Although there was information suggesting that Member Hayes was seriously considering resigning in an effort to eliminate the NLRB’s power to move forward on the proposal, he has apparently decided against resignation. Member Hayes explained at the meeting that “it is not my nature to be obstructionist.” Further, he believed that “resignation would cause the very same harm and collateral damage to the reputation of this agency” as the rule changes the majority voted to advance.

With Hayes staying put, labor professionals should stay alert for the final language of the rule, as it is certain to have a impact on employer policies.  Nor should labor professionals expect any legislative change from Congress that would trump the administrative rule.  Although the U.S. House voted today to approve legislation that would do so, the prospects of that legislation appear dim in the Senate.

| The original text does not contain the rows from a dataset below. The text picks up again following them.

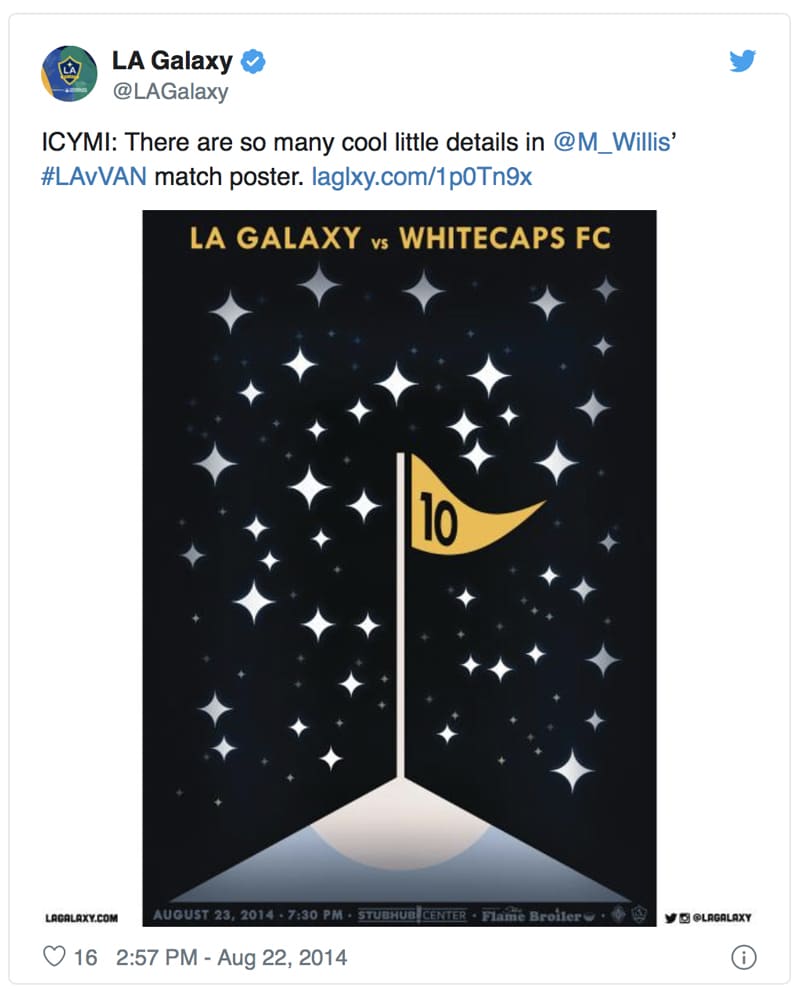Click the 16 likes count
This screenshot has width=800, height=989.
[85, 957]
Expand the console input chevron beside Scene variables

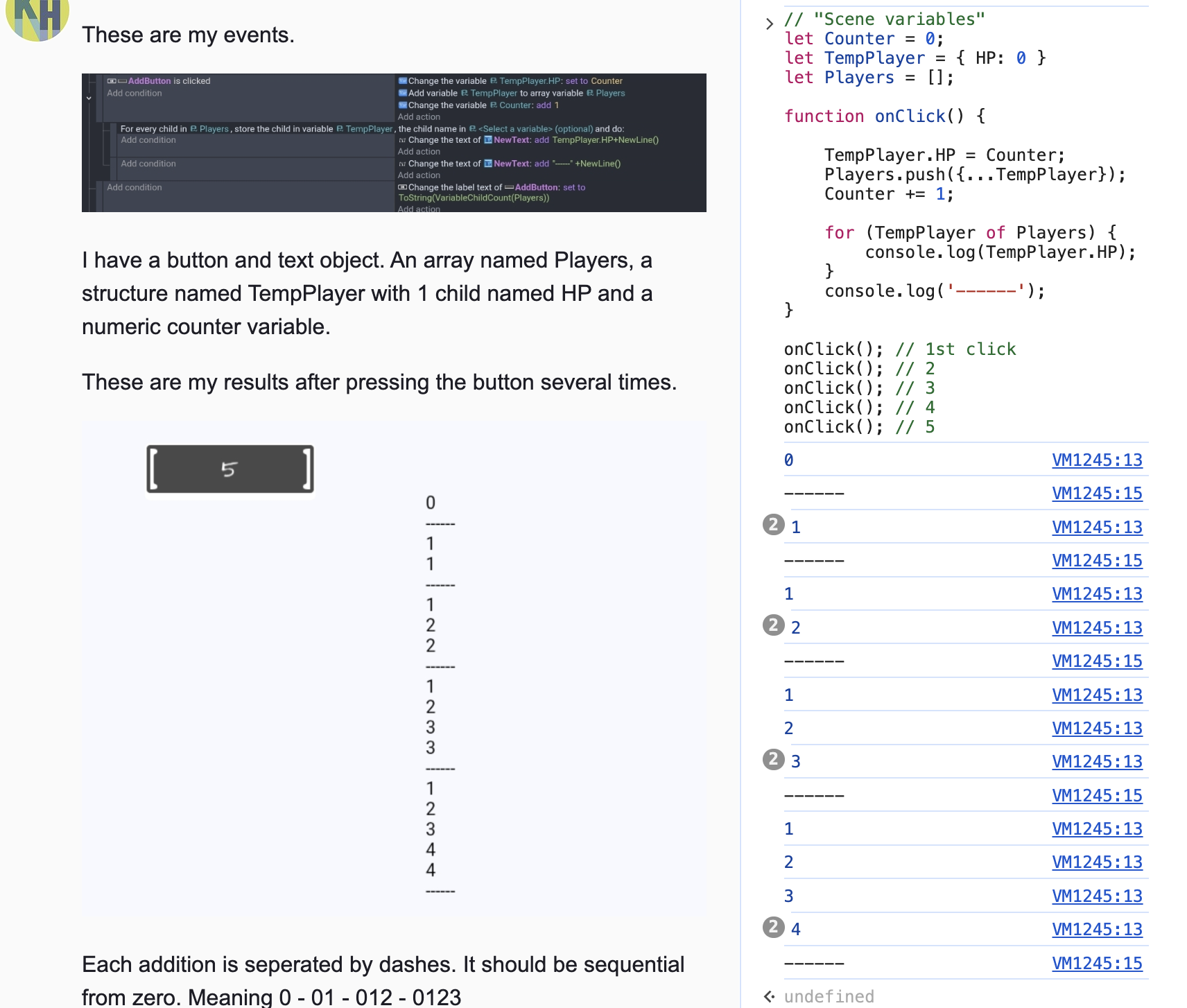click(769, 24)
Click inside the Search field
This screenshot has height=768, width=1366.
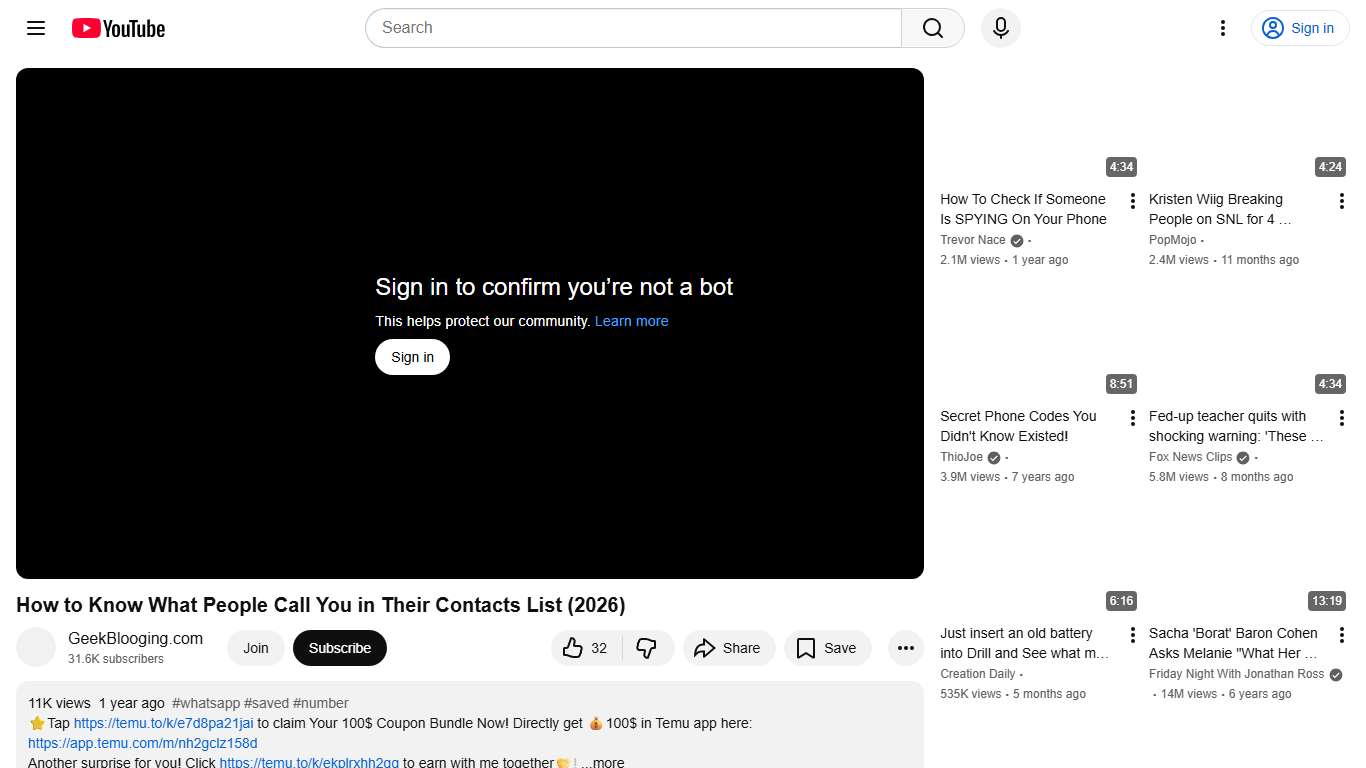point(600,28)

NLRB Chairman Pearce Announces Content of Election Rule Proposal

As reported on this blog last week, the NLRB will meet tomorrow to consider a resolution on the rule it proposed in June 2011.  Today, Chairman Pearce (D) made public the resolution (pdf) that will be voted on at tomorrow's meeting.  In doing so, the Chairman has disclosed what was left unanswered in the announcement of the meeting last week:  what will the final rulemaking contain?  According to the resolution, and the NLRB's accompanying explanation, the resolution would commit the NLRB to moving forward on six changes to the NLRB's rules:

  • Limiting evidence produced at the initial hearing to only that necessary to determine whether a question concerning representation exists;
  • Eliminating the automatic right to file briefs with the regional director after the initial hearing;
  • Eliminating a party's right to appeal the regional director's determinations to the NLRB prior to the election, and providing for only a single appeal, after the election, and then only over issues that the election hasn't rendered moot;
  • Eliminating language in the NLRB's regulations providing that elections are typically not scheduled for a date sooner than 25 days after the election petition has been filed;
  • Clarifying the standard for seeking special permission to appeal to the NLRB from a regional director's decision; and
  • Making NLRB review of the regional director's decisions discretionary, rather than mandatory.

These six changes are in line with the NLRB majority's desire to "streamline" the NLRB's election petition process. The result is to speed up the time between the filing of an election petition and the holding of a secret ballot election. This has caused many to refer to the rulemaking as the NLRB's "quickie election" rule.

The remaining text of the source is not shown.